----- Provided records

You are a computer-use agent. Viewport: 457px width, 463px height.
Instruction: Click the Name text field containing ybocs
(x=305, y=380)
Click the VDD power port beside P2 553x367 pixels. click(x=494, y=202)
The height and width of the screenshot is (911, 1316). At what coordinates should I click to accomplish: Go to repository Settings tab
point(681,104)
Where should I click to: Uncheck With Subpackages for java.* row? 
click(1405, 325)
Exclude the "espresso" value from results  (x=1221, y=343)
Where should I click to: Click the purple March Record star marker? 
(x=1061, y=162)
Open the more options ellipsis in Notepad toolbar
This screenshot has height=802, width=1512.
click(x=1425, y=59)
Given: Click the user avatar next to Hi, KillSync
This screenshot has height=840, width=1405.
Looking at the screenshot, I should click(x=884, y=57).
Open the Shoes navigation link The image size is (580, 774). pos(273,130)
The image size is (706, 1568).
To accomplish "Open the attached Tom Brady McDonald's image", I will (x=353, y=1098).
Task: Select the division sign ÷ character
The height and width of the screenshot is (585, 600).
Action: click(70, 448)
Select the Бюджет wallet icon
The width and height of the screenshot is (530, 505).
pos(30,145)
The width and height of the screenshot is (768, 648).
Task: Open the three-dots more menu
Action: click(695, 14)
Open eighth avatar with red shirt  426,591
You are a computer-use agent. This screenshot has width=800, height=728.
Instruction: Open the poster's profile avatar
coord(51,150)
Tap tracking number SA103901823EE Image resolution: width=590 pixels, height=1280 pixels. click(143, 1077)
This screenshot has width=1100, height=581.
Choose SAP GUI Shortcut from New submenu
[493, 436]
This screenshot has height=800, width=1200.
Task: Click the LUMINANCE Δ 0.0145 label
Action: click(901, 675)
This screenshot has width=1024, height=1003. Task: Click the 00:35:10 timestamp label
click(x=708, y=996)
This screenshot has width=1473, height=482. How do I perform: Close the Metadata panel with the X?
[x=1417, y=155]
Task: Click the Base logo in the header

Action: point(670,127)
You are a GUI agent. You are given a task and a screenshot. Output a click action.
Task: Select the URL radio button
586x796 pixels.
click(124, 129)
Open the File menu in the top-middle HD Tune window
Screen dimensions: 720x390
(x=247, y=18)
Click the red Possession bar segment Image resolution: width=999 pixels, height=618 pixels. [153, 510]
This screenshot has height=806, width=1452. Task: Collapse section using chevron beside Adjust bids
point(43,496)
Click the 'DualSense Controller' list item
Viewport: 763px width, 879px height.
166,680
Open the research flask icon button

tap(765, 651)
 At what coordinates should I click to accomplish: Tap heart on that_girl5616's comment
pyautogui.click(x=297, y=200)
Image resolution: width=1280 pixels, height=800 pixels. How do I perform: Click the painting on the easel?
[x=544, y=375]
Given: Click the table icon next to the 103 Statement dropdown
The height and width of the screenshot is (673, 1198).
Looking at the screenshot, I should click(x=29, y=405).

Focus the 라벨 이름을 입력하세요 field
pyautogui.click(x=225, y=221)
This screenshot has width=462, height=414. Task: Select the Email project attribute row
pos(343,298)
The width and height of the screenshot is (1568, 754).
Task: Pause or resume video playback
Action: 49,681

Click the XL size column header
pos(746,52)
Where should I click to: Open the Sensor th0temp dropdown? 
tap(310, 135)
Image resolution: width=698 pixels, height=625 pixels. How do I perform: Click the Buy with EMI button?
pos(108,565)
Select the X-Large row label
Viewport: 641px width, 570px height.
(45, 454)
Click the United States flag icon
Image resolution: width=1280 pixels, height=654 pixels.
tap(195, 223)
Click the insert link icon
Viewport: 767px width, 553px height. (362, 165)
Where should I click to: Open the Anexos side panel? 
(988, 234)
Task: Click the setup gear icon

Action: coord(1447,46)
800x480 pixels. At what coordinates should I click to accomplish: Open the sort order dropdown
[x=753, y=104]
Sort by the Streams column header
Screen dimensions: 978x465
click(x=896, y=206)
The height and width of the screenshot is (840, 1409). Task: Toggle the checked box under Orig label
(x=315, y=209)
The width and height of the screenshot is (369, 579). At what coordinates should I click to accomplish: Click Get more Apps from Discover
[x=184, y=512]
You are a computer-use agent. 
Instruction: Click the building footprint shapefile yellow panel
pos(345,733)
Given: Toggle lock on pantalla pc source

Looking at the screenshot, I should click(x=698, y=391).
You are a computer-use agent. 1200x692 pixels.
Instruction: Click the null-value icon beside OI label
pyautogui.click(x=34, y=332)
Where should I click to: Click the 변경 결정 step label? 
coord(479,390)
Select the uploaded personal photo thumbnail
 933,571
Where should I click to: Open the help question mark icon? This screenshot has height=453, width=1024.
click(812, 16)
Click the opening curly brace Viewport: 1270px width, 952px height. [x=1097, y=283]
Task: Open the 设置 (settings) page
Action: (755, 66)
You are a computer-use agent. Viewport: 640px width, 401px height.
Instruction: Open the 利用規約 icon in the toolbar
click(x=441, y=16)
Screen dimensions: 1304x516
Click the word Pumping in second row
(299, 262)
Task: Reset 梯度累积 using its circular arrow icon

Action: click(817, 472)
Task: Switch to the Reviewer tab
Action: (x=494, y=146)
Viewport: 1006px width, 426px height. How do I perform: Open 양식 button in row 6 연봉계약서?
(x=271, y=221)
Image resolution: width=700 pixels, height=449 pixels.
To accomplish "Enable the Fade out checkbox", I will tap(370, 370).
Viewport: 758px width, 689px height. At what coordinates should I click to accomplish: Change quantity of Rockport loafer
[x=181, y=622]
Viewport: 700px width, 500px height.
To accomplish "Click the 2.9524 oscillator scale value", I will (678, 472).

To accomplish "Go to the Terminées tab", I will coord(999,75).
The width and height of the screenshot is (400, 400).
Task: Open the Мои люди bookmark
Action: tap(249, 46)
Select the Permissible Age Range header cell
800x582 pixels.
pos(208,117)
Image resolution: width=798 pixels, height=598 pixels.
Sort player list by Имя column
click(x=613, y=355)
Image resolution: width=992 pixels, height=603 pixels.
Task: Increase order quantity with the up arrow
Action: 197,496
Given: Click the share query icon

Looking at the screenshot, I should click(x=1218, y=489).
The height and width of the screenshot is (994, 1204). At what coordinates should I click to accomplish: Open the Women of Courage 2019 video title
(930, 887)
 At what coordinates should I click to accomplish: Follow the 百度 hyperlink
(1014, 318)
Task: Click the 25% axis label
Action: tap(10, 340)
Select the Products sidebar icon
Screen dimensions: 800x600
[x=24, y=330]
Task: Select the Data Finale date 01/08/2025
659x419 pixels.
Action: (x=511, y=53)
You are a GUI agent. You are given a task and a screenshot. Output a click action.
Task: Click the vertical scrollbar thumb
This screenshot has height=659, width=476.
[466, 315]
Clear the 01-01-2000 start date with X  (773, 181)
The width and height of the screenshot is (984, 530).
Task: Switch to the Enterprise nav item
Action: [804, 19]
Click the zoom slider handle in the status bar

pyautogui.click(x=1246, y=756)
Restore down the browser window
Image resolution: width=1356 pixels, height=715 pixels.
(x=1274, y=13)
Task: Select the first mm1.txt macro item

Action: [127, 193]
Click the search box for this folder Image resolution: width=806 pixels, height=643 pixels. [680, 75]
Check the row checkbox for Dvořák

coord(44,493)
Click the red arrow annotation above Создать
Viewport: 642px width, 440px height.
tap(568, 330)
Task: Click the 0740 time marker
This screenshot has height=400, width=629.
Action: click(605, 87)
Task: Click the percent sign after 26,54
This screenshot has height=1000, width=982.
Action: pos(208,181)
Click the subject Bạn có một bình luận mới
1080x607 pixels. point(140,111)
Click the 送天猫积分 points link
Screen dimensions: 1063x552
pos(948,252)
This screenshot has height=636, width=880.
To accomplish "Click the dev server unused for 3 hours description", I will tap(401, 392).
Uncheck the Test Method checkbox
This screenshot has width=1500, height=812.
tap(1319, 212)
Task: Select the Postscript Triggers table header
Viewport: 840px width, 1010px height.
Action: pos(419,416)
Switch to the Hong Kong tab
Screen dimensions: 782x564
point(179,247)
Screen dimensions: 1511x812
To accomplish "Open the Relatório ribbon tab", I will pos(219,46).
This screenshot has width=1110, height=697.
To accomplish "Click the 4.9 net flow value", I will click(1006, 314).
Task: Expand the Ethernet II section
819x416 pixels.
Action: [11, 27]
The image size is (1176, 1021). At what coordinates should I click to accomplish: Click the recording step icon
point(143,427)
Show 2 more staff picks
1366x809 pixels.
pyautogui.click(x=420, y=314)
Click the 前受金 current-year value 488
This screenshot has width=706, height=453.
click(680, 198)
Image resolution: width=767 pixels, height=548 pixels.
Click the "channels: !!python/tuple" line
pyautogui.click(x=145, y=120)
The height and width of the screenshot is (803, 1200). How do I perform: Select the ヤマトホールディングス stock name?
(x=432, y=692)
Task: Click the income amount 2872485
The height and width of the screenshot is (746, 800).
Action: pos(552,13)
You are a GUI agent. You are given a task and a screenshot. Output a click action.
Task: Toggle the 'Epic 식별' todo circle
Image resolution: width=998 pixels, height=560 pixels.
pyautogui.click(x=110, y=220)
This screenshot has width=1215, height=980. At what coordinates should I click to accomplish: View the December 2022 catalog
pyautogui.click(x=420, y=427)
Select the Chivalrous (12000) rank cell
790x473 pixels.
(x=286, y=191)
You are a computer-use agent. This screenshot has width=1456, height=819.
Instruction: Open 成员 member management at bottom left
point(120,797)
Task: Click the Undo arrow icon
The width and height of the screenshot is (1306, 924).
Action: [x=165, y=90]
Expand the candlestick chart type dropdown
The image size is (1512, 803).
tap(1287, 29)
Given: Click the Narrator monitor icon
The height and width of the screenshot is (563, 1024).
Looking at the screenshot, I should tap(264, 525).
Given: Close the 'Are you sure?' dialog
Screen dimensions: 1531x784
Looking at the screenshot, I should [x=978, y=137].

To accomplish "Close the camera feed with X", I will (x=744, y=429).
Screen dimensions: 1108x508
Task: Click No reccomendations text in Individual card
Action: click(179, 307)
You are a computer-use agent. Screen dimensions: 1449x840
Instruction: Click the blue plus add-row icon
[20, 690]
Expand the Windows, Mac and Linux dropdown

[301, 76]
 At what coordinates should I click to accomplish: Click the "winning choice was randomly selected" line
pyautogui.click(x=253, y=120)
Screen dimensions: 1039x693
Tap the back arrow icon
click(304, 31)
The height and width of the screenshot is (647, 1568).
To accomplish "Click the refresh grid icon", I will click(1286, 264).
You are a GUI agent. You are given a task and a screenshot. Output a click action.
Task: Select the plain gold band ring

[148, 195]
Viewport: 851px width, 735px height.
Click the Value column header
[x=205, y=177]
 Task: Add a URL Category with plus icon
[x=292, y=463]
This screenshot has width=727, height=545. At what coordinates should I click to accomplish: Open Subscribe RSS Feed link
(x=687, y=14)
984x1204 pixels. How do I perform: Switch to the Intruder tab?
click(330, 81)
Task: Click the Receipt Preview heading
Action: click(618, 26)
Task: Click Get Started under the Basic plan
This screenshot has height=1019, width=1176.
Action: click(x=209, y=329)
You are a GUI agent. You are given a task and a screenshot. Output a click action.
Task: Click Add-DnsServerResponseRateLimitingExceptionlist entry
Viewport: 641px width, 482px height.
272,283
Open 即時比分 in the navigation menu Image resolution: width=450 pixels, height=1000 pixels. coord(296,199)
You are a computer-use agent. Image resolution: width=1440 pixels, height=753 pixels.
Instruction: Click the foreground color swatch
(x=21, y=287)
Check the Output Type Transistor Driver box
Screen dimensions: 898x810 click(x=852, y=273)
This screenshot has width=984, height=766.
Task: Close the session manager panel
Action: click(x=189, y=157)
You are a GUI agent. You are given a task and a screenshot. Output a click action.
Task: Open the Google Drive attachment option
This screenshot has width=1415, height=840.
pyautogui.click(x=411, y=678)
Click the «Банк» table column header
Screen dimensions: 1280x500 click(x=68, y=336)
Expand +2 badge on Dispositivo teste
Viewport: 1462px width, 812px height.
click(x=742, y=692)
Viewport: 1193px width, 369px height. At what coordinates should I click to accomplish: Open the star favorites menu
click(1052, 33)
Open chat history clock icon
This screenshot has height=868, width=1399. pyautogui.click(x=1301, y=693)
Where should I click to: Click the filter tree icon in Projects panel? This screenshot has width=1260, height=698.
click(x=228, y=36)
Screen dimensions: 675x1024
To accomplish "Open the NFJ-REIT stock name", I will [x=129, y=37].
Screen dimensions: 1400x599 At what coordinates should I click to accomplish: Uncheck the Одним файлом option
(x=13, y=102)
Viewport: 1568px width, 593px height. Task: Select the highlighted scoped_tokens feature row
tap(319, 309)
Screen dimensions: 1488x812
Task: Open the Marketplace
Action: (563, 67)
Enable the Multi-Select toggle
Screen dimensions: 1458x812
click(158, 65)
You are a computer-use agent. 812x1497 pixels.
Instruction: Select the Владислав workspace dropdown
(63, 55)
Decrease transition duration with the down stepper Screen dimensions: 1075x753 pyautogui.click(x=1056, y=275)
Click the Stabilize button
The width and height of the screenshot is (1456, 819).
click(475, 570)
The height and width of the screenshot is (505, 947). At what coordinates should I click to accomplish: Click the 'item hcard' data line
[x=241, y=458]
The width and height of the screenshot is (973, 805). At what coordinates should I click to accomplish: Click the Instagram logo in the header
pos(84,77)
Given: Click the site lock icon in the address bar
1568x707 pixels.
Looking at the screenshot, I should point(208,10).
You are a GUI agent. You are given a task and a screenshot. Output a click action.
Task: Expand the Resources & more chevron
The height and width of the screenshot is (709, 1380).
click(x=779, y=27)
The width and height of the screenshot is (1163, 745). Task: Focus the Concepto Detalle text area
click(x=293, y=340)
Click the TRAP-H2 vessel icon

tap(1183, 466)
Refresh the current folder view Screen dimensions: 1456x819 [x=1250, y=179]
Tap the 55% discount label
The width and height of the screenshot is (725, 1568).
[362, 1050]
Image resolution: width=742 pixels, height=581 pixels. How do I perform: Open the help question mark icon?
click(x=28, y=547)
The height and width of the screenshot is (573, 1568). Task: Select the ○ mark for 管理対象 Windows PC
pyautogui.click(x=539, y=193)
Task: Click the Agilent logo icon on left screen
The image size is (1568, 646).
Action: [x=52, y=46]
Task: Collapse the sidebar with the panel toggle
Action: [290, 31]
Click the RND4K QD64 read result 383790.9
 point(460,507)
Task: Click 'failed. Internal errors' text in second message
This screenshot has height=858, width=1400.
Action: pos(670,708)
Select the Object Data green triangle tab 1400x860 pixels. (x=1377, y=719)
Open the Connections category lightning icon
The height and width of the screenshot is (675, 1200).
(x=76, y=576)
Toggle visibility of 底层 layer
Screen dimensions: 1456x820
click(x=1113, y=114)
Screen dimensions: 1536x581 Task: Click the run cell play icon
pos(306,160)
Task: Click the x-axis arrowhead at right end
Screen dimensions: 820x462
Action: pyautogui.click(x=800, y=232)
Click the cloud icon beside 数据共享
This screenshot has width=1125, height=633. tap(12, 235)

----------

### Task requirements
Print the lines above exactly as they appear, beginning with the line containing "The image size is (706, 1568)." and continuing through the line containing "pyautogui.click(x=225, y=221)", both included.

### Task answer
The image size is (706, 1568).
To accomplish "Open the attached Tom Brady McDonald's image", I will (x=353, y=1098).
Task: Select the division sign ÷ character
The height and width of the screenshot is (585, 600).
Action: click(70, 448)
Select the Бюджет wallet icon
The width and height of the screenshot is (530, 505).
pos(30,145)
The width and height of the screenshot is (768, 648).
Task: Open the three-dots more menu
Action: click(695, 14)
Open eighth avatar with red shirt  426,591
You are a computer-use agent. This screenshot has width=800, height=728.
Instruction: Open the poster's profile avatar
coord(51,150)
Tap tracking number SA103901823EE Image resolution: width=590 pixels, height=1280 pixels. click(143, 1077)
This screenshot has width=1100, height=581.
Choose SAP GUI Shortcut from New submenu
[493, 436]
This screenshot has height=800, width=1200.
Task: Click the LUMINANCE Δ 0.0145 label
Action: click(901, 675)
This screenshot has width=1024, height=1003. Task: Click the 00:35:10 timestamp label
click(x=708, y=996)
This screenshot has width=1473, height=482. How do I perform: Close the Metadata panel with the X?
[x=1417, y=155]
Task: Click the Base logo in the header

Action: point(670,127)
You are a GUI agent. You are given a task and a screenshot. Output a click action.
Task: Select the URL radio button
586x796 pixels.
click(124, 129)
Open the File menu in the top-middle HD Tune window
Screen dimensions: 720x390
(x=247, y=18)
Click the red Possession bar segment Image resolution: width=999 pixels, height=618 pixels. [153, 510]
This screenshot has height=806, width=1452. Task: Collapse section using chevron beside Adjust bids
point(43,496)
Click the 'DualSense Controller' list item
Viewport: 763px width, 879px height.
166,680
Open the research flask icon button

tap(765, 651)
 At what coordinates should I click to accomplish: Tap heart on that_girl5616's comment
pyautogui.click(x=297, y=200)
Image resolution: width=1280 pixels, height=800 pixels. How do I perform: Click the painting on the easel?
[x=544, y=375]
Given: Click the table icon next to the 103 Statement dropdown
The height and width of the screenshot is (673, 1198).
Looking at the screenshot, I should click(x=29, y=405).

Focus the 라벨 이름을 입력하세요 field
pyautogui.click(x=225, y=221)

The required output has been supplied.